▶ [TASKS TO COMPLETE]:
a. Decide whether each statement agrees with the Alan Dillon profile below. Answer yes or no for each, quoting the deciding words from the profile. (i) Dillon holds a master's degree in pharmaceutical science. (ii) Dillon worked at Allergan before he taught at Davitt College. (iii) The Dáil seat Dillon is seeking is currently held by Enda Kenny.
b. Extend the Alan Dillon profile below, picking up right after its final sentence.

▶ [DOCUMENT TEXT]:
----------------------------------------
By: Katy Flannery
Alan Dillon, the former Mayo GAA captain, turned Fine Gael politician has now set his sights on Dáil Éireann in the upcoming general election – A seat currently held by former Taoiseach Enda Kenny.
Dillion was speaking from the confines of Breaffy House, where he laid out his roadmap for the years ahead.
Dressed in a suit he smiled and shook my hand firmly and informed me he had just come from a funeral; “a full-time job now” he quipped.
Dillion possesses an undergrad degree in science and applied maths, and a masters in pharmaceutical science.
He then went back to education in 2011 to pursue a postgrad in education, qualifying him as a teacher.
“You could say I knocked a fair bit out of college,” he remarked in jest.
Dillon worked as a science teacher in Davitt College Castlebar before finding a job with Pharmaceutical giant Allergan in Westport.
Dillion is not the first GAA star to become a politician (Jimmy Deenihan, Jack Lynch and John O’Mahony are also notable in that regard) but when asked if sports affected his decision to go into politics, Dillion was earnest in his appraisal.
“I’ve learned the values in sport do compliment me going into life, integrity, honesty, team work. I suppose they are the core values you need to be seen in the public arena. Also playing sport, especially playing for Mayo, you need to be very resilient, you need to be very thick skinned in terms of how you deal with situations. In football you are going to get criticised some days, some days you’re going to get praised. I think that’s the same as in public life.”
Dillion, 36, said that he would have gotten into politics earlier, but again, his love of his home county shone through.
He said “I would have liked to pursue politics earlier, but football was dominating everything that I did. I suppose playing for Mayo; you understand the pride and the passion the people have for the team and the people they represent.”
----------------------------------------
▶ [RECORDS]:
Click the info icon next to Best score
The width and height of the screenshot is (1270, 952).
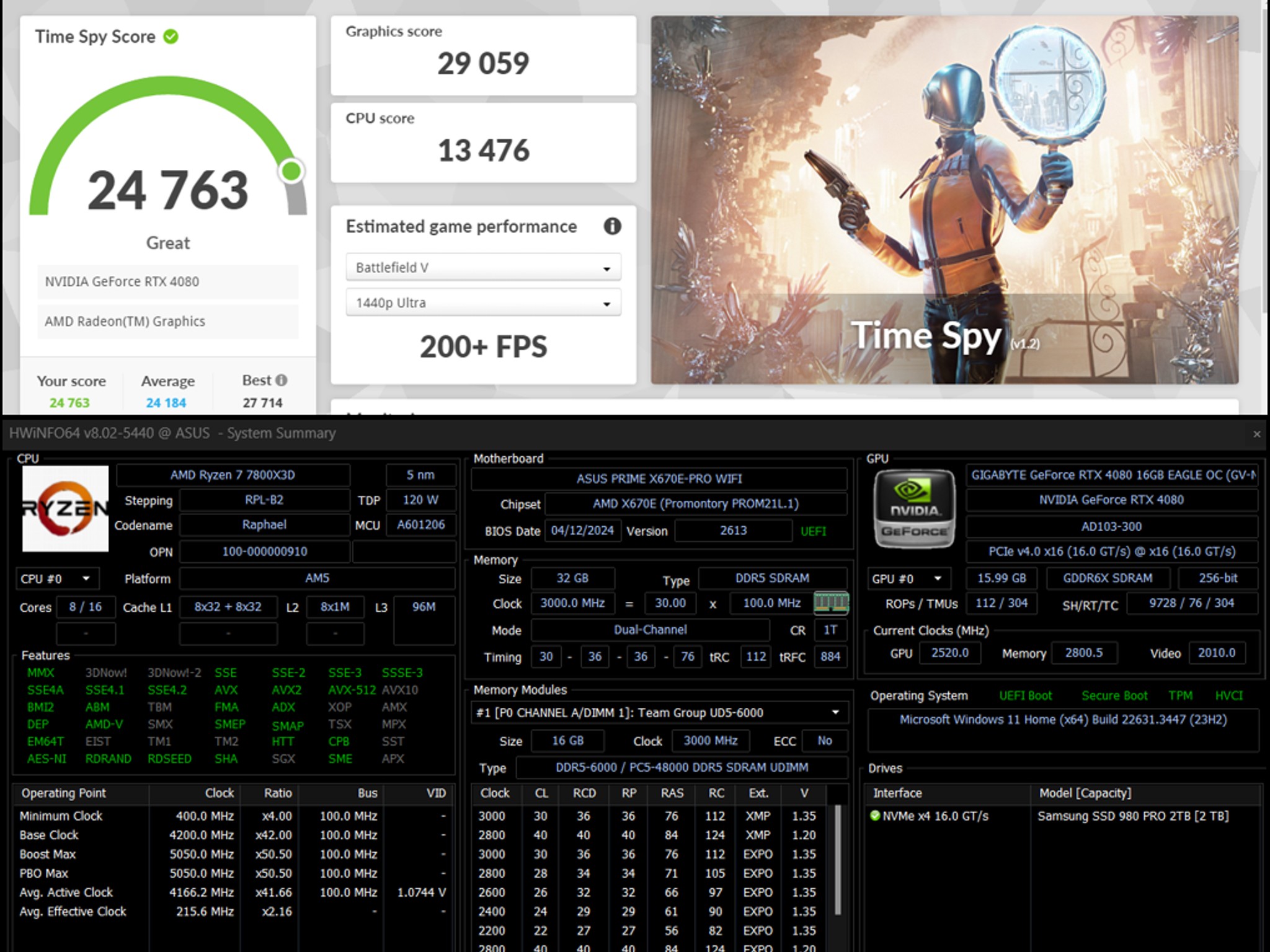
----------------------------------------
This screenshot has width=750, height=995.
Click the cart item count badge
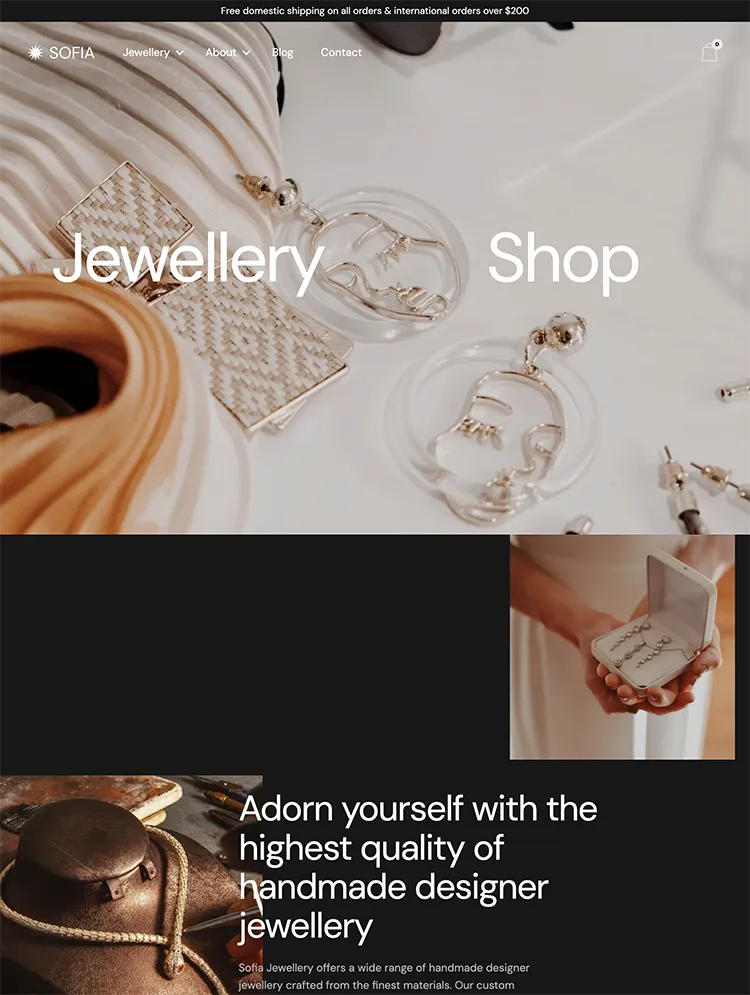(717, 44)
----------------------------------------
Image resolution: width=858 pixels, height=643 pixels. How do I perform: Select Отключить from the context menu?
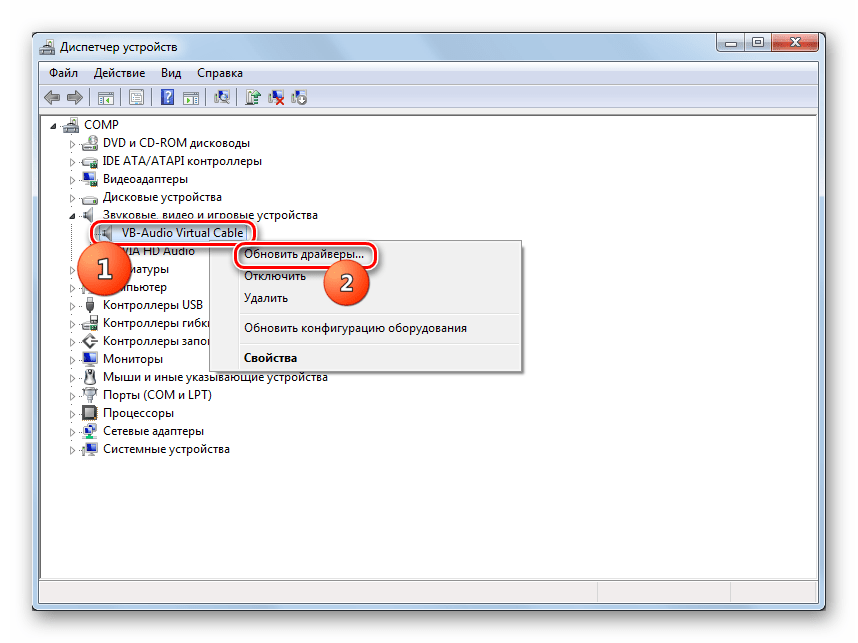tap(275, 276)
----------------------------------------
▶ [ANSWERS TO THE EXERCISES]:
a.
(i) Yes: "a masters in pharmaceutical science."
(ii) No: "Dillon worked as a science teacher in Davitt College Castlebar before finding a job with Pharmaceutical giant Allergan in Westport."
(iii) Yes: "A seat currently held by former Taoiseach Enda Kenny."

b.
“When you’re in Croke Park and you look up into the stands you see people there who have so much pride for their county and the people that represent them, and you try to bring that then into public life.”
“You have to try to understand you have a responsibly to be a role model for a lot of people and be their person to go get things done.” he added.
Going from football to canvassing is a different ball-game, and to that end Dillion admits “It’s an interesting transition. There’s a lot of goodwill involved, people want to see you do well. It’s been a learning curve for the last couple of months.”
Reflecting on his athletic career as another chapter in his life open, Dillion contemplated on what the highlights were.
“In captaining Mayo, I was extremely privileged to do I think when you’re leading a group of county men into battle there’s nothing more special. Being part of the Mayo senior team for 15 years and having that durability to keep going after set back was also very very special. You only understand how privileged you are when you step away.”
Towards the end of the interview, Dillion gave his thoughts on how Mayo will fare in the upcoming GAA season.
“They have a fantastic chance Dublin going for 5 in a row. I think everyone will be out to take their scalp.”
If Dillion could claim a TD seat, that would be a scalp of his own.